Joan of Arc listening to their voices in Domrémy’s  garden, trembling at the magnitude of her  mission, not so different from Leonard Cohen  waking up at three in the morning to write verse  by verse ‘Hallelujah’ during years of doubts and  fragmented revelations, both pursuing something  they could not explain. 

Not so different from Marcel Proust, sitting in his  room, with a spoonful of madeleine in his hands,  discovering, through taste, the recesses of his  memory, revealing the structure of his greatest  works. It reminded me of Albert Hofmann  in his laboratory in Basel, 1943, when a tiny  accidental brush with LSD-25 opened the doors  of perception on his famous bicycle ride home. 

Marie Curie, in her dark laboratory, seeing for  the first time the bluish glow of radium in a flask,  a light that would change our understanding  of matter. And then there was Virginia Woolf,  walking the streets of London, when the whole  structure of “Mrs. Dalloway” revealed itself to  her as a web of invisible connections between  people and moments.  And then there was Dalí, on that hot night in  Catalonia, watching a camembert cheese melt  on the table, while his feverish mind transformed  that mundane moment into the soft clocks that  would haunt the art world. All of them, separated  by centuries and purposes, united by that instant  of blinding clarity that comes like a thief in the   night, without warning, without permission,  forever altering the course of their lives and, by  extension, ours.  Like that midday in July when Scott Fahlman,  frustrated by text message misunderstandings,  scribbled the colon and parenthesis that would  become the first emoticon :), a stellar moment  that, as Zweig would say, concentrated “an  immensity of events in a single minute”. 

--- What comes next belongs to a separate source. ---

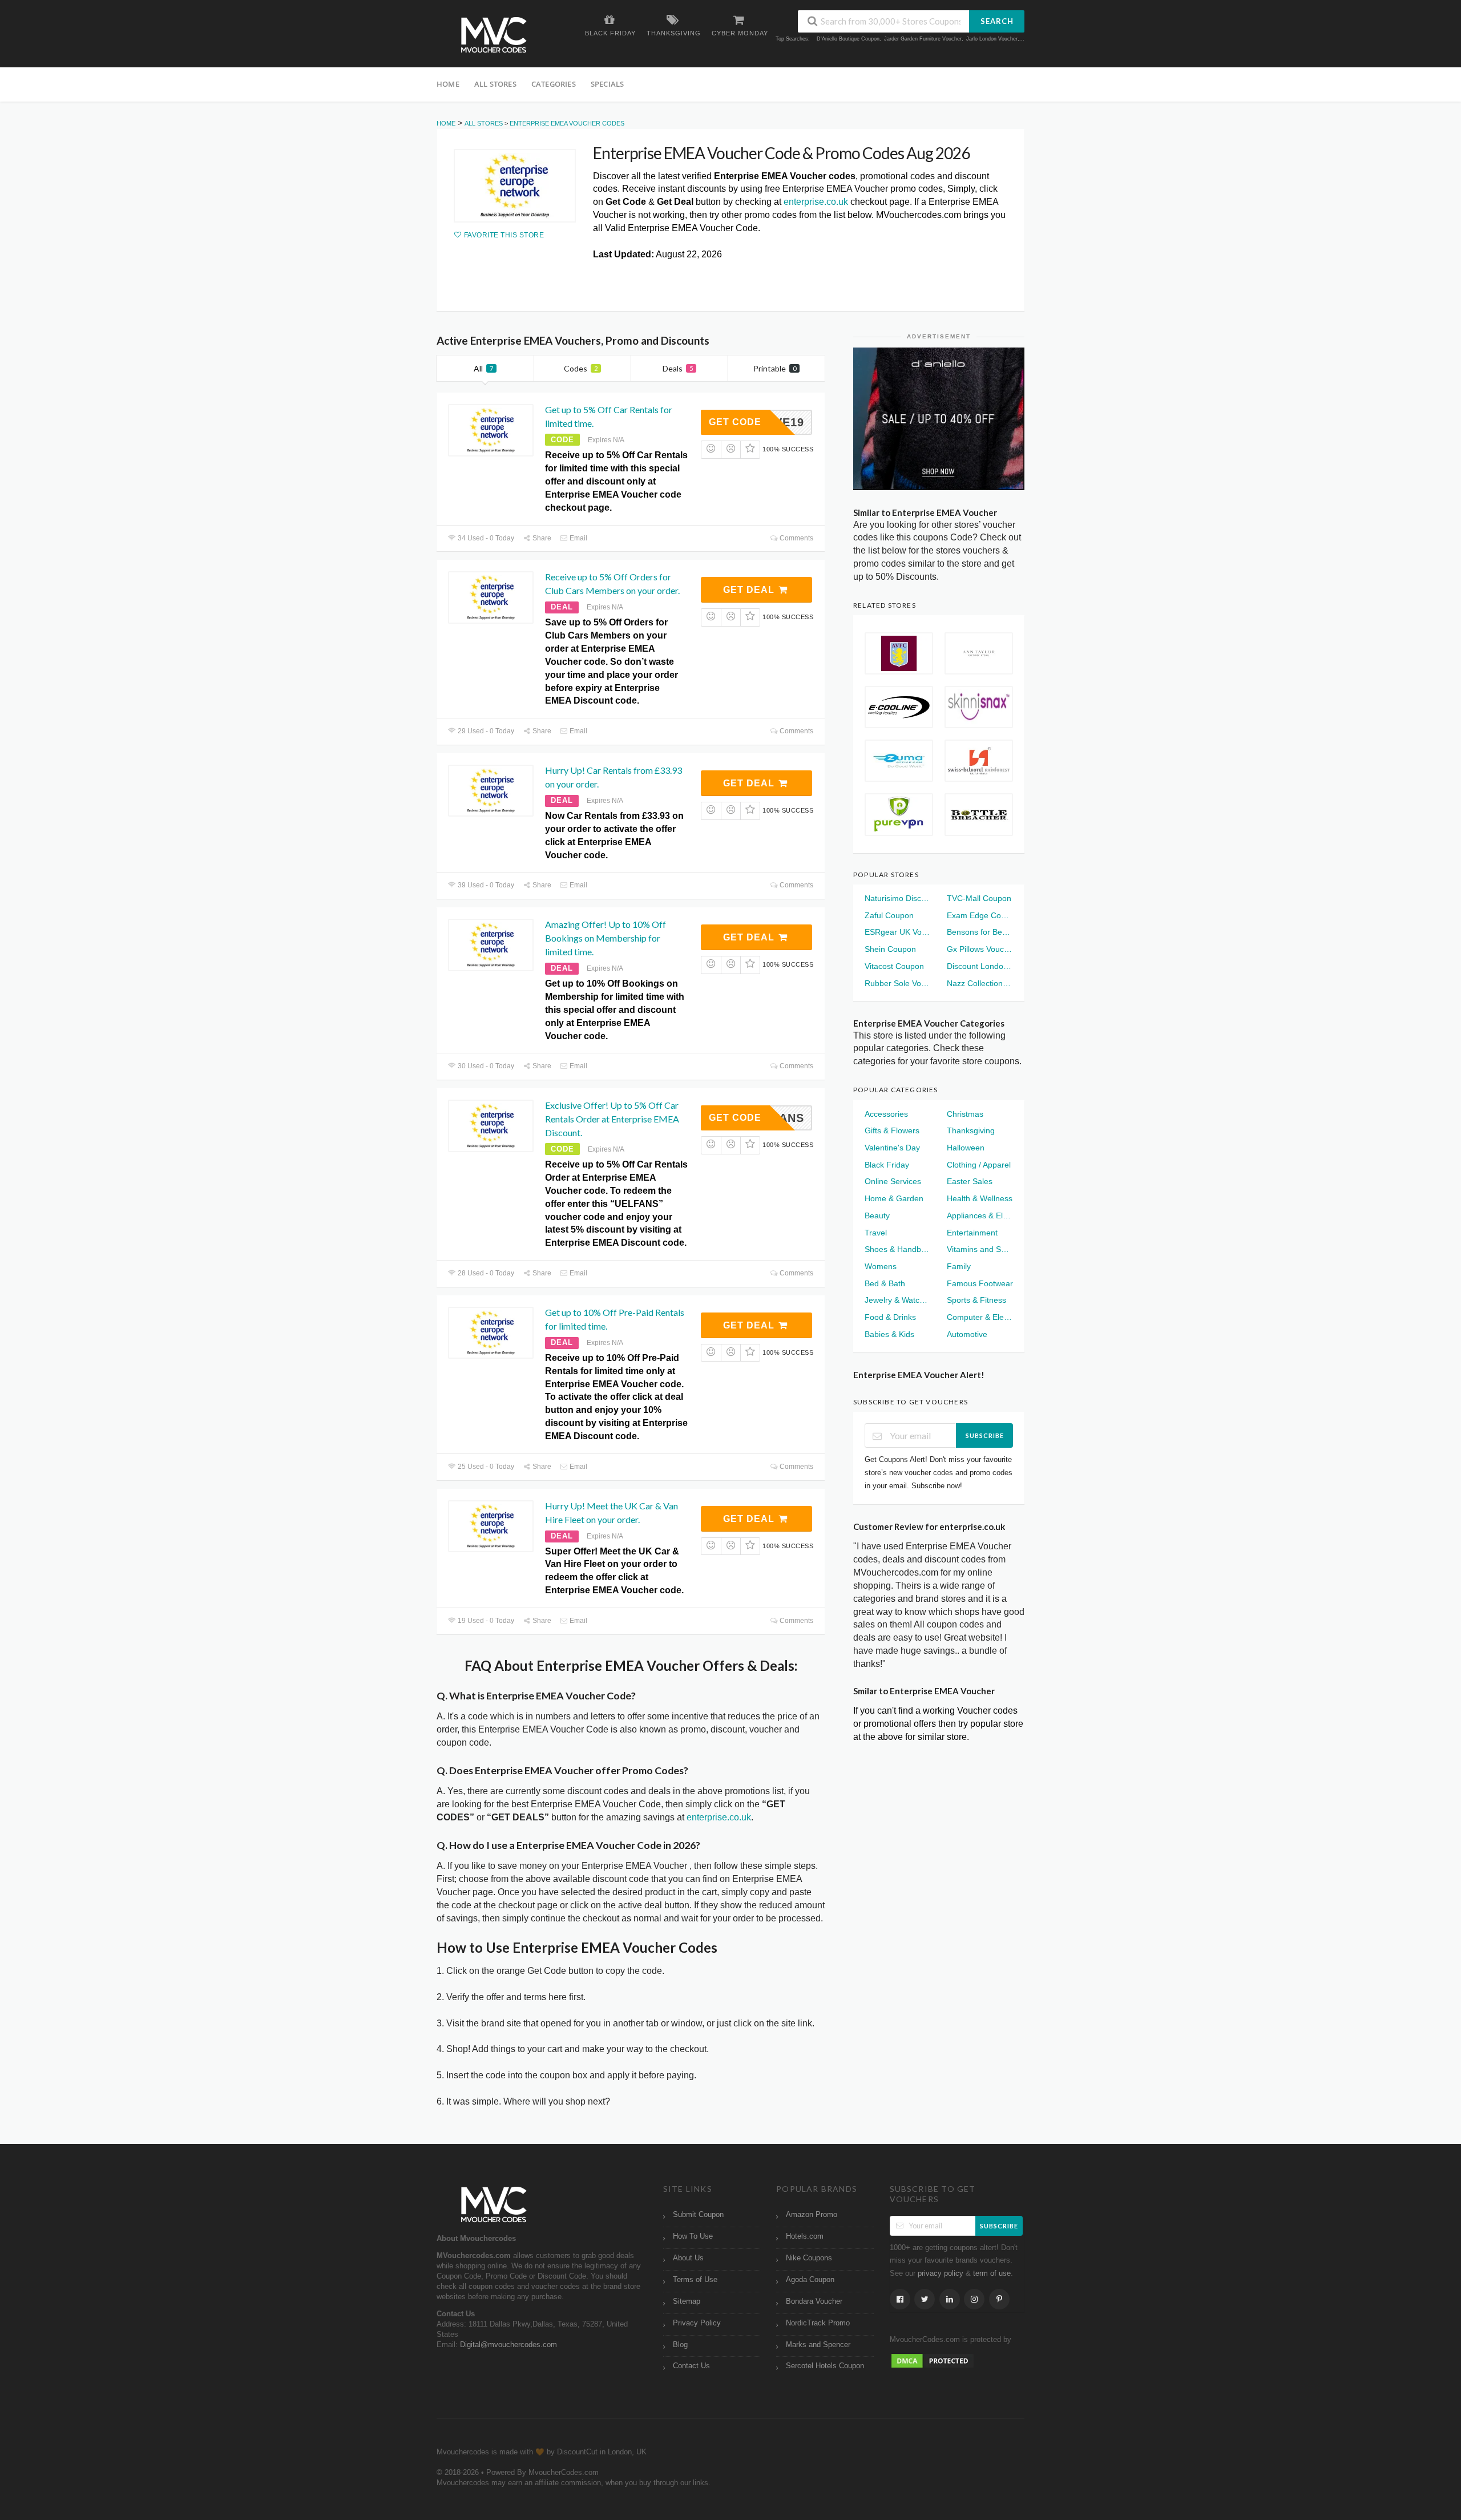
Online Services (893, 1181)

This group show explores the power of creation  as a means to explore and give form to the  great questions of humanity. Through the works  presented, the viewer is invited to reflect on how  creation is not only a personal manifestation,  but also a reflection of the social and spiritual  transformations that shape our world. Each piece  in Epiphany acts as a point of connection between  the individual and the collective, revealing how,  through the creative act, the boundaries of time  and space can be transcended, reaching new  dimensions of consciousness that affect both  the creator and society.